We actually present box graphs of these two variables on the right. And we can see that there’s a large difference in the distributions-balance default or not, although there’s no difference in the income.
There doesn’t appear to be much of a difference. There is a black line that represents the median.
People who have defaulted on their payments. The quartiles are at the top of the box. That’s the 75th quartile or the 75th percentile.
The bottom of the box is on the 25th. So, overall, it’s a good summary of the income distribution. Yes, for individuals who fall into this group.
Data points that fall outside the hinges are referred to as outliers. It’s a pretty handy data display, by the way.
When you initially acquire some data to evaluate, one of the first things you should do is make scatter plots and box plots.
John Tukey is credited for inventing the box plot.
It appears that we may be able to do so. So, for the default classification task, we’re going to code the response 0 if there’s no default and 1 if there is, right?
It’s a bit arbitrary, but 0 and 1 appear to suffice. Then we could just do a linear regression of Y on X, with X being the two variables in this example, and categorize it as yes if Y is greater than 0.5, 50%, right?
0.5 is the midpoint between 0 and 1. Linear regression, which is similar to linear discriminant analysis, works well for binary outcomes. So, in the case of a two-class classification problem, such as
This, on the other hand, does a fantastic job. There’s even some theoretical support for it. Remember that in the population, regression is defined as estimating the conditional mean of Y given X.
In our coding of 0 and 1, the conditional mean of the 0 1 variable given X is just the chance that Y is 1 given X, as determined by simple probability theory.

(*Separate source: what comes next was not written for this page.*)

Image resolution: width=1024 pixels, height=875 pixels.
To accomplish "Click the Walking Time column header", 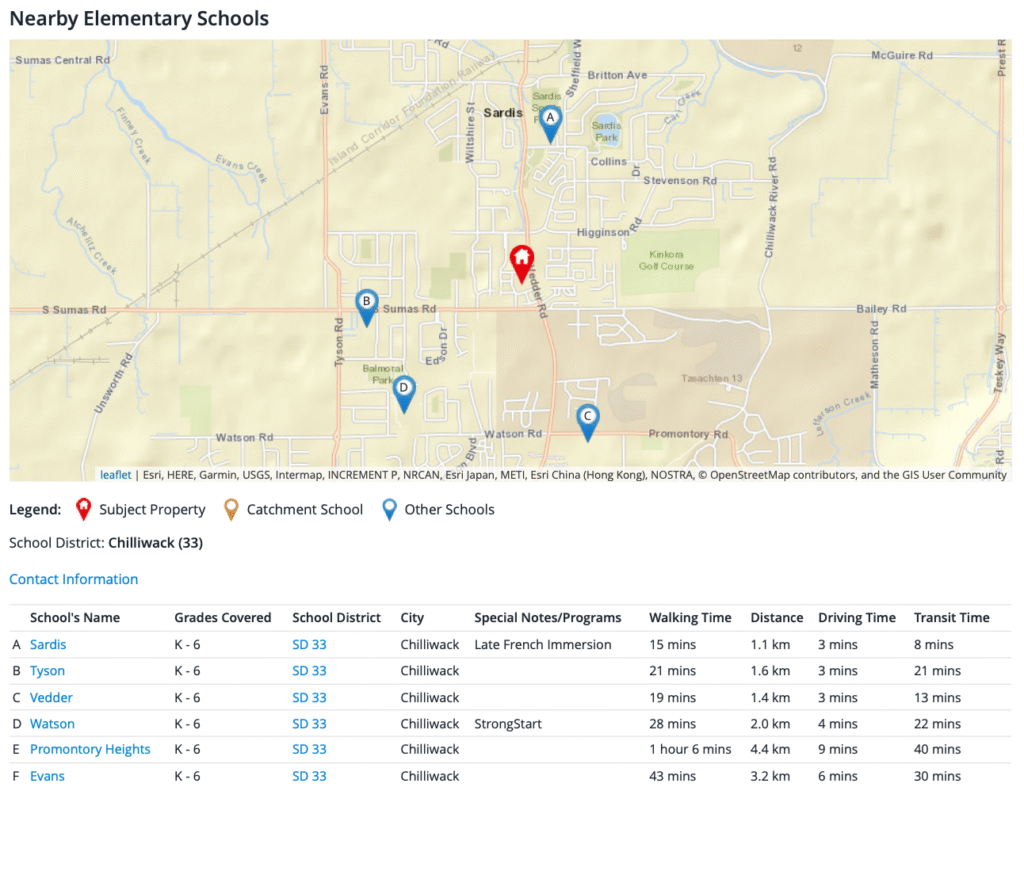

As a result, you may believe that regression is ideal for this purpose. However, we’ll see that linear regression might give probabilities that are less than 0 or even more than 1.
As a result, we’ll show you how to use logistic regression, which is more suited. And here’s a tiny illustration to prove it.
We’ve got our balance variable here. We’ve now planned against the balance. The browns are the 0’s at the bottom, displayed as small dashes.
At the bottom, the small brown spikes are all clumped together. The 1s are plotted at the top of the page. And we can see the division. The brown 0’s are to the left of the center of gravity.
And the ones on the right are the ones. The blue line is a line of linear regression. It drops to a negative number.
So that’s not a very good probability estimate. It also doesn’t seem to go high enough on the right-hand side, where there appears to be a distinct preponderance of yes.
The foot of logistic regression may be seen in the right-hand graphic. And it appears to be performing admirably in this instance. It never goes above 0 and 1, and it always seems to go up to where it’s supposed to go up.
In terms of predicting probabilities, it appears that linear regression isn’t doing that well.
So, what happens if we have a variable with three categories?. So here’s a variable that takes on three levels and measures the patient’s state in an emergency room.
It’s a stroke if it’s 1, a drug overdose if it’s 2, and an epileptic seizure if it’s 3.
So, if we code those as 1, 2, and 3, which is an arbitrary but natural choice, this coding may indicate an ordering when there isn’t one.
And it could indicate that the one-unit difference between a stroke and a drug overdose is the same as the one-unit difference between a drug overdose and an epileptic episode.
When you have more than two categories, it seems risky to assign numbers to them arbitrarily, especially if you’re planning to utilize it in linear regression.
And it turns out that linear regression isn’t the best option. We’ll use multiclass logistic regression or discriminant analysis to solve problems like these.
Ok too much in this post, will discuss more in an upcoming post.